INSTRUCTIONS FOR THE TASK :: Could you transcribe the stretch of the boat rescue article that opens with the words containing "UPDATED: Woman Rescued" and closes with "Monday at 4 a.m."?

DOCUMENT TEXT ::

Segment Open

UPDATED: Woman Rescued from Sinking Boat in Springs

Fire chief thinks the weight of the snow on the boat may have contributed to it taking on water on Monday at 4 a.m.

Springs firefighters saved a woman off a house boat that was sinking into the icy waters of Three Mile Harbor in the early morning hours on Monday.

"It's the kind of call you expect in the summer, not in the middle of winter after a snow storm," Springs Fire Department Chief Ben Miller said.

After firefighters were called to Gardiner's Marina at 4:11 a.m., Miller said they found a woman standing barefoot on the boat's snowy deck. "It was going down real fast," he said of the boat, which estimated between 30 to 35-feet.

The boat, which was tied up to the dock, was titled to the left side, pulling away from the dock. According to an incident report police filed, a man who had been on board with the woman tried to leap from the boat to the dock, but fell into the icy water. He managed to pull himself up to the dock, and then flagged down police. 

Firefighters stretched a ladder from the dock to the boat. East Hampton Town Police Officer Denis Shea crawled across it to get to the woman and help bring her to dry land, according to Second Assistant Chief David M. King.

With temperatures at 25 degrees in East Hampton, the woman was taken to Southampton Hospital for possible hypothermia, Miller said. While her current condition was not immediately known, he said she seemed to just need a place to get warm after standing outside for 15 minutes. The man refused medical attention, police said.

Segment Closed

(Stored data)
Segment Open

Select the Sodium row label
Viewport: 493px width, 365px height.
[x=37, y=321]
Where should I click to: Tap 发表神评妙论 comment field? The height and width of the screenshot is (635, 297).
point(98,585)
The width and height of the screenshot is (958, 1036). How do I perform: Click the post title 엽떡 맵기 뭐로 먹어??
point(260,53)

Segment Closed
Segment Open

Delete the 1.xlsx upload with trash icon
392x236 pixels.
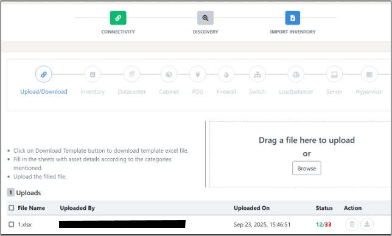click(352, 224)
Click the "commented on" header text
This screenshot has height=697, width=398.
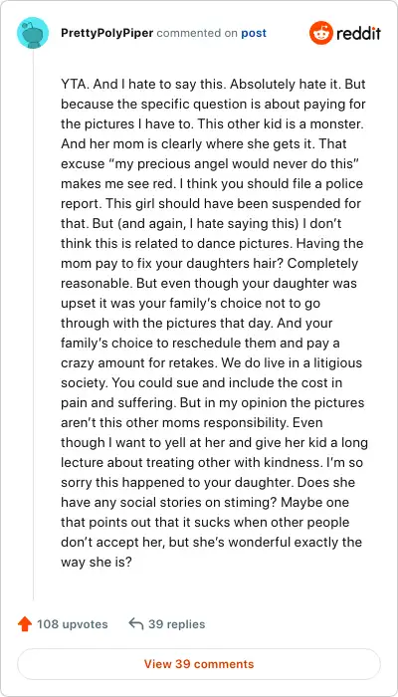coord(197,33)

Segment Closed

EXERCISE OUTPUT ::
UPDATED: Woman Rescued from Sinking Boat in Springs

Fire chief thinks the weight of the snow on the boat may have contributed to it taking on water on Monday at 4 a.m.